Were the members of Can moustachioed?
Holger Czukay recorded at least one good album with David Sylvian.
Are you kidding? Holger’s got, or had, a handlebar for the ages. (And yes, Can are prog.)
I only saw Zappa once, but he was great. I remember him sticking his cigarette between the tuning pegs of his guitar before he took the loudest guitar solo I’ve ever heard - he just about drowned out the rest of the band (all 15 or so of them).
"...Frank Zappa stands as perhaps the most important moustachioed man of our time...“
This will hurt Saddam Hussein’s feelings badly when he gets to hear of it.
(We know, from his Palace artwork, that he has a what-shall-we-say ‘prog sensibility‘, after all.)

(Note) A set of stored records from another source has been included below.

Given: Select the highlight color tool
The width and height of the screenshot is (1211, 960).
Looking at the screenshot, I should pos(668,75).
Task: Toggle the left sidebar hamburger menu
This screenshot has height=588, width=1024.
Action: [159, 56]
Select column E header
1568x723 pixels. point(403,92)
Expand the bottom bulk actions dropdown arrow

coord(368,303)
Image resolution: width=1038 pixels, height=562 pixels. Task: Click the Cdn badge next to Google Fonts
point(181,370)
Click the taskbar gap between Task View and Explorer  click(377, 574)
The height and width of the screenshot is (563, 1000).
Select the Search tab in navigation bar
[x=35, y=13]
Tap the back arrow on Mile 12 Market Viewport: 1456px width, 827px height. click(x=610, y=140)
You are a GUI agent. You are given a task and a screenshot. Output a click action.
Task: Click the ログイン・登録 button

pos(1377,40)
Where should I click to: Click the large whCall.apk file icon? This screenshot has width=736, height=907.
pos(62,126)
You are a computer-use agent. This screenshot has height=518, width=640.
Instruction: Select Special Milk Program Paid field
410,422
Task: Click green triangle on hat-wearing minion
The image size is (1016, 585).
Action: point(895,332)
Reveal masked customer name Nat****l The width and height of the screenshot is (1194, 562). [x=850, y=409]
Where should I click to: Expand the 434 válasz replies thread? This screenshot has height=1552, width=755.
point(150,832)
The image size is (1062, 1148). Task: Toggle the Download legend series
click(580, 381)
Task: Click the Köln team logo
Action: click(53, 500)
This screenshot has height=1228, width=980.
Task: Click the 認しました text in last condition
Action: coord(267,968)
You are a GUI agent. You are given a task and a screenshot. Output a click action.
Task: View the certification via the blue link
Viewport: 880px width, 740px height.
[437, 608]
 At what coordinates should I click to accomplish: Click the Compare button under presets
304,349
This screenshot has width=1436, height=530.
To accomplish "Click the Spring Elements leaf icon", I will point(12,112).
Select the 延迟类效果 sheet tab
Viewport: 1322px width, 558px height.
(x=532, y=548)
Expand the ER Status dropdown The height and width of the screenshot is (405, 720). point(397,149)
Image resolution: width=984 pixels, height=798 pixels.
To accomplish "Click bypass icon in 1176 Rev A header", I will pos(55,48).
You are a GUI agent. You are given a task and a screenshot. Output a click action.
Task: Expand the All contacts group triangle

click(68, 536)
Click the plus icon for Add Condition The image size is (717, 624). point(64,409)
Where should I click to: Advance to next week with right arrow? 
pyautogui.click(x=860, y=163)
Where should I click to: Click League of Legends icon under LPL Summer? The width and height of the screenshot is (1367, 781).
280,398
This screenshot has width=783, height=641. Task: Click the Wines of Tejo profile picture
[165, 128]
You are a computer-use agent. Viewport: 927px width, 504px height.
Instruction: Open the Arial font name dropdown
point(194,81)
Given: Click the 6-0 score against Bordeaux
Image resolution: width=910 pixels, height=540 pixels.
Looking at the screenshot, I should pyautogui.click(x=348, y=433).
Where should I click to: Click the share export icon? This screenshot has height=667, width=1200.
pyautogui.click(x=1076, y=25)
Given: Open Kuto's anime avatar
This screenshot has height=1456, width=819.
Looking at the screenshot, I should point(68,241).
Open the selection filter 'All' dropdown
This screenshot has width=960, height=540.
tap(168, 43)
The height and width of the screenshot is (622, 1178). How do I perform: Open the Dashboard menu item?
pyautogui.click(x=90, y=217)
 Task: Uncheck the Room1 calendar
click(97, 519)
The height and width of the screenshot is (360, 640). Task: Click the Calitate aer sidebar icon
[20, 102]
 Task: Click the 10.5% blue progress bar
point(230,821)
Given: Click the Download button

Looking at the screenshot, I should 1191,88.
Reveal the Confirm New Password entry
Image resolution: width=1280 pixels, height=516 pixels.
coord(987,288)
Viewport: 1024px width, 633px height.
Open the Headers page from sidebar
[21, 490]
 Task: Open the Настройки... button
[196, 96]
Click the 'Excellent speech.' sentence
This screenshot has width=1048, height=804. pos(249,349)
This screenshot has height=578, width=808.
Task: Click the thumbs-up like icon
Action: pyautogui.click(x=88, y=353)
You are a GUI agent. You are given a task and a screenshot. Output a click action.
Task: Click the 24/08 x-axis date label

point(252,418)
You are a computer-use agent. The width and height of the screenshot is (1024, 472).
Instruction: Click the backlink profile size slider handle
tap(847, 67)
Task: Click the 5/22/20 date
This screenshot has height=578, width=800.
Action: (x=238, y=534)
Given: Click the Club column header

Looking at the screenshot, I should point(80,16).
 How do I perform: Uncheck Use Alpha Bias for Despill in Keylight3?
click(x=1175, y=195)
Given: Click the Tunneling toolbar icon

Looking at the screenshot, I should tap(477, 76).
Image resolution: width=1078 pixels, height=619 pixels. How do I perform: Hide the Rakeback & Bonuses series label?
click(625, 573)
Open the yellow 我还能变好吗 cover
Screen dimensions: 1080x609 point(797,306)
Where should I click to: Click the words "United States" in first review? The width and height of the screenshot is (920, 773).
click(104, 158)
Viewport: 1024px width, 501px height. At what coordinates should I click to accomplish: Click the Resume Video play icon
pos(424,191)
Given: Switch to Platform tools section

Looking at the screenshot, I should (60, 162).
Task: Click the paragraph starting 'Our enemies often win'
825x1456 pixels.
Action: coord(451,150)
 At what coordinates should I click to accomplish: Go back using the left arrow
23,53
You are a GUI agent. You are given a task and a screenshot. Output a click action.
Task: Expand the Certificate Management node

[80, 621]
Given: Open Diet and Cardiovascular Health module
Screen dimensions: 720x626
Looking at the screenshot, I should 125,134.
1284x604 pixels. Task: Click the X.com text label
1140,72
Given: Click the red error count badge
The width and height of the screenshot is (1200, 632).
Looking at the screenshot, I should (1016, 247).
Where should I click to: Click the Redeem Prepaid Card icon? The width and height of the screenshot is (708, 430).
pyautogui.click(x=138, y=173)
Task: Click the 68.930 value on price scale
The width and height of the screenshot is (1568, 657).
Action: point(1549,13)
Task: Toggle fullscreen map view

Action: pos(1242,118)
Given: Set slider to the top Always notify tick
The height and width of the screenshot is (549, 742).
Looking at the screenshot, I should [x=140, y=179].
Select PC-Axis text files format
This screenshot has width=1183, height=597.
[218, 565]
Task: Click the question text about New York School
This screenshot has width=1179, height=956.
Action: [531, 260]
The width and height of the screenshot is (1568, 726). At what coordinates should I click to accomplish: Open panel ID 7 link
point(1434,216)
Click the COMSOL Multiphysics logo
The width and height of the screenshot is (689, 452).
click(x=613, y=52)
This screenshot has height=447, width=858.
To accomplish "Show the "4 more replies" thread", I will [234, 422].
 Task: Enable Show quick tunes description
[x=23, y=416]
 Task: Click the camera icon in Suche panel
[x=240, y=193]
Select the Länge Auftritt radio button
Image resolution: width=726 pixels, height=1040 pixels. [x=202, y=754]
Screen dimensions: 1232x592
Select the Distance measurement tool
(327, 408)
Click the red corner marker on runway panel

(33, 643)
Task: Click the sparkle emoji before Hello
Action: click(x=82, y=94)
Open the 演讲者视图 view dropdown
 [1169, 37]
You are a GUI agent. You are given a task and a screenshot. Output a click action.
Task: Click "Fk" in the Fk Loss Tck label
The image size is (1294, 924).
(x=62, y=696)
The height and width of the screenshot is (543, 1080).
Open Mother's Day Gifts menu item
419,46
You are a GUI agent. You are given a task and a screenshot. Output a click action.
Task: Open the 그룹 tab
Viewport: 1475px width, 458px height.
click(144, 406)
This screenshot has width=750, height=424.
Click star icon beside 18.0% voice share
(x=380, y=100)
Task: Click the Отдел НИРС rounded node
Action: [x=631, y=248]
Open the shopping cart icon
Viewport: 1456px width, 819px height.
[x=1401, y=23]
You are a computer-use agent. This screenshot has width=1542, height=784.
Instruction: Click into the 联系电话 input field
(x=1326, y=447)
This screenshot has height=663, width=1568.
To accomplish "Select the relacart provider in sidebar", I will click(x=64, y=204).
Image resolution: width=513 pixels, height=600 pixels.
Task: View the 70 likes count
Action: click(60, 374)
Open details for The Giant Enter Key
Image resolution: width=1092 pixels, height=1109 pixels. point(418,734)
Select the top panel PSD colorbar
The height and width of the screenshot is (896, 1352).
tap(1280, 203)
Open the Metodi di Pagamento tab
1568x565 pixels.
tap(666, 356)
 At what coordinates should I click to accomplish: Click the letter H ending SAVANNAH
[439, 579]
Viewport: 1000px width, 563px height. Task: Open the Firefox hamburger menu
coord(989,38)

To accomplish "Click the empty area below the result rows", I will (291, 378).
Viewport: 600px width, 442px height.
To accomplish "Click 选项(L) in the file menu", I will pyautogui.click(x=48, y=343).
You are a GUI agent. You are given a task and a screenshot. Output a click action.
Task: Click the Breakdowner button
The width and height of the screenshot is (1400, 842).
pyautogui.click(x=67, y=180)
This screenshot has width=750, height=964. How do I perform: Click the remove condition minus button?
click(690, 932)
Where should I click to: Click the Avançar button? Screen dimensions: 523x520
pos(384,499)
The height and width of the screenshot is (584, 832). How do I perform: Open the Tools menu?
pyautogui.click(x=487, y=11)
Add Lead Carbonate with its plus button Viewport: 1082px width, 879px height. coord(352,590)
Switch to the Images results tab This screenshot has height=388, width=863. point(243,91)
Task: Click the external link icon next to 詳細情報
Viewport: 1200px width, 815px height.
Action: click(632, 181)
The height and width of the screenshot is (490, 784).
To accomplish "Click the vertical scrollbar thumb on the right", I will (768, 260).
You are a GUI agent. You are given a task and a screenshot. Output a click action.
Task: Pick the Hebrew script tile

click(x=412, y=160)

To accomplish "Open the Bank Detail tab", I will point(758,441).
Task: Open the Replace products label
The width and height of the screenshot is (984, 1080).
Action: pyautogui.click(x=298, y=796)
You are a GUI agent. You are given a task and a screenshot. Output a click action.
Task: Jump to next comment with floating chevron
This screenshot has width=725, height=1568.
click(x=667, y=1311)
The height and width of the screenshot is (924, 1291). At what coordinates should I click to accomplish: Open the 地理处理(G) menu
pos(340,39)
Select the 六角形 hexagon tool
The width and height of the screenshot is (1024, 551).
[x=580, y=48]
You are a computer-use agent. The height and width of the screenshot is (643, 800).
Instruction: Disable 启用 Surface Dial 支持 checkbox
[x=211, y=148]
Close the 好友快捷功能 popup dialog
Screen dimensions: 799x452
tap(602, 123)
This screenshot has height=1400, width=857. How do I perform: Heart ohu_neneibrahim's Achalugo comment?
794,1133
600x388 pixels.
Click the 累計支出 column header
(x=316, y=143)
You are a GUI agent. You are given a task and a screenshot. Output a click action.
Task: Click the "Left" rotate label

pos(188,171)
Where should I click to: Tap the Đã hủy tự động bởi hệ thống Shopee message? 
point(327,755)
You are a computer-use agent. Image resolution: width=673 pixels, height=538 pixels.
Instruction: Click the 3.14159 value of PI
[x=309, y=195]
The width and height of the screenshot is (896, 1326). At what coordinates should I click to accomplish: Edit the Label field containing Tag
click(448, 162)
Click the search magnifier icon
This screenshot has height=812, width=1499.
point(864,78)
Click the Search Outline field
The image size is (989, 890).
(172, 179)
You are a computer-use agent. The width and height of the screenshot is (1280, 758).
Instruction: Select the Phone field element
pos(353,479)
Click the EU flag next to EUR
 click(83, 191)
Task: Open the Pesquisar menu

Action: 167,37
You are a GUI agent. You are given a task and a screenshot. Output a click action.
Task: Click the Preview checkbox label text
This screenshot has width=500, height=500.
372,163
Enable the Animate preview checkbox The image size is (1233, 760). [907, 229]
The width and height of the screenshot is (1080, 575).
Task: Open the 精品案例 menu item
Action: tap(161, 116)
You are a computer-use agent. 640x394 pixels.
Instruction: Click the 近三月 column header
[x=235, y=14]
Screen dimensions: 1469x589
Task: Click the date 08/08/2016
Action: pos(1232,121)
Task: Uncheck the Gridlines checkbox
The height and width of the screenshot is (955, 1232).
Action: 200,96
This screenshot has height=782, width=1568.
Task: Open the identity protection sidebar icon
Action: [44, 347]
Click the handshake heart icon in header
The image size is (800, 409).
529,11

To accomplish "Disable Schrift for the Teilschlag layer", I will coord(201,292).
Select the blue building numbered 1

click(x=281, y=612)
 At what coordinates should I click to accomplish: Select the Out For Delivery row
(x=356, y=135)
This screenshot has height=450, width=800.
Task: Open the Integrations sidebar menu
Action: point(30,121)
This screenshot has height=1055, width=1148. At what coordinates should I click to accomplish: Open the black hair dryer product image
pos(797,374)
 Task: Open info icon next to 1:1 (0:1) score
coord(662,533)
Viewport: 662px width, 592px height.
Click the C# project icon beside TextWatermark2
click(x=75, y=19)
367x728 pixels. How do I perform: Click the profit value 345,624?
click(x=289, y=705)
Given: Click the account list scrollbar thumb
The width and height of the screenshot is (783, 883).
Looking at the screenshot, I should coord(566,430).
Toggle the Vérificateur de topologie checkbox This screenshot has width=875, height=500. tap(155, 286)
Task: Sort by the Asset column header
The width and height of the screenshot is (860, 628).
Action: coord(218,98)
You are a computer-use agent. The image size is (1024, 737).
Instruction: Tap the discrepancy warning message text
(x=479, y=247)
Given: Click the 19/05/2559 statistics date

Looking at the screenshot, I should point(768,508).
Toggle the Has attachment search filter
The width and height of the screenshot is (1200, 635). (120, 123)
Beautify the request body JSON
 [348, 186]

“...Frank Zappa stands as perhaps the most important moustachioed man of our time...“
not to mention imperialist ... and such eyebrows!
Frank Zappa stands as perhaps the most important moustachioed man of our time
FZ was not incapable of producing some ugly noise here and there (his later bitter stuff--Joe’s Garage-- not so enjoyable [alright “Crew Slut” ((hey, we’ll buy you a pizza)) has it moments], but like spin the best cuts of Overnight Sensation or Apostrophe (the Cozmic Debris playing way Hendrixy) or Hot Rats (i.e. Little Umbrellas--sort of what the Grateful Dead always wanted to do, but rarely if ever managed--a sort of complex surreal rock-jazz, like Satie in the Haight): that’s authentic Ahht, not proggy kitsch or some snarly Brit. punks. And who could forget the freak in Pynchon’s Vineland, who has a momentary vision of.....the moustachioed one, FZ.... on Mt. F-n Rushmore! Real lit. snobs aren’t afraid to put on a python boot now and then.
My beef with Zappa is his badmouthing Hendrix. Hendrix was more limited than Zappa, but he did his one thing better than Zappa did any of his many things. As far as I know, everything Zappa ever did was old, including pastiche. (Satie died in the mid twenties.)
Some of the stuff Hendrix did with Jimmy Young was fantastic, but there’s not much of it. If he’d lived.....
If he’d lived.....
He might have joined Emerson, Lake and Palmer.
Lobofilho, you’re nasty.
It’s actually true, though.
He might have played with Miles Davis,too.
No one has ever said that Hendrix had no flaws. (Actually, if there’s ever been anyone who said that Hendrix had no flaws, I want to meet that person.
)
Let’s not forget that an early Jethro Tull single was released with the band’s name written as ‘Jethro Toe’ so perhaps they knew something back then…
I did not know that.
Larry Young.
This Larry Young?
Yeah, the Young/Hendrix thing is on “Nine for the Universe.” It’s just a jam but has some fantastic moments. This is the kind of stuff Hendrix really wanted to do.
Rick Moody’s a believer in Gentle Giant (and a concurring opinion). For all that, I still prefer In a Glass House.